Государство и личность в русской интеллектуальной истории. История понятий как форма социальной критики

Печать PDF
26 мая 2010 г. на философском факультете Московского государственного университета им. М.В. Ломоносова состоится открытый семинар Центра политической теории Института общественного проектирования.

С докладом на тему «Государство и личность в русской интеллектуальной истории. История понятий как форма социальной критики» выступит Николай Плотников (Русский университет Бохума, Германия). Содокладчики: Виталий Куренной (ГУ-ВШЭ) и Александр Бикбов (МГУ).

Ведущий семинара – главный редактор журналов «Логос» и «Пушкин» Валерий Анашвили.

В дискуссии примут участие ведущие политические философы, социологи, политологи, общественные деятели, преподаватели московских вузов, аспиранты и студенты.

Место проведения открытого семинара: новый корпус гуманитарных факультетов МГУ им. М.В. Ломоносова по адресу Ломоносовский проспект, д. 27, корп. 4, этаж 3, сектор «А», ауд. 307-308 (ст. м.«Университет»).

Материалы к докладу Николая Плотникова «Государство и личность в русской интеллектуальной истории. История понятий как форма социальной критики» прилагаются к настоящему приглашению.

Государство и личность в русской интеллектуальной истории.
История понятий как форма социальной критики
(Предварительные замечания к докладу)

------------------------------

(ЗАДАНИЕ):
Перепиши анонс семинара от «Ведущий семинара –» до «аспиранты и студенты.», заменив «ведущие» на «известные».

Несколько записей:
------------------------------

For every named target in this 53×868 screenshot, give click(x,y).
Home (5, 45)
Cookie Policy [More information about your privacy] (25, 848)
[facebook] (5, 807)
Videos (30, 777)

------------------------------

(РЕШЕНИЕ):
Ведущий семинара – главный редактор журналов «Логос» и «Пушкин» Валерий Анашвили.

В дискуссии примут участие известные политические философы, социологи, политологи, общественные деятели, преподаватели московских вузов, аспиранты и студенты.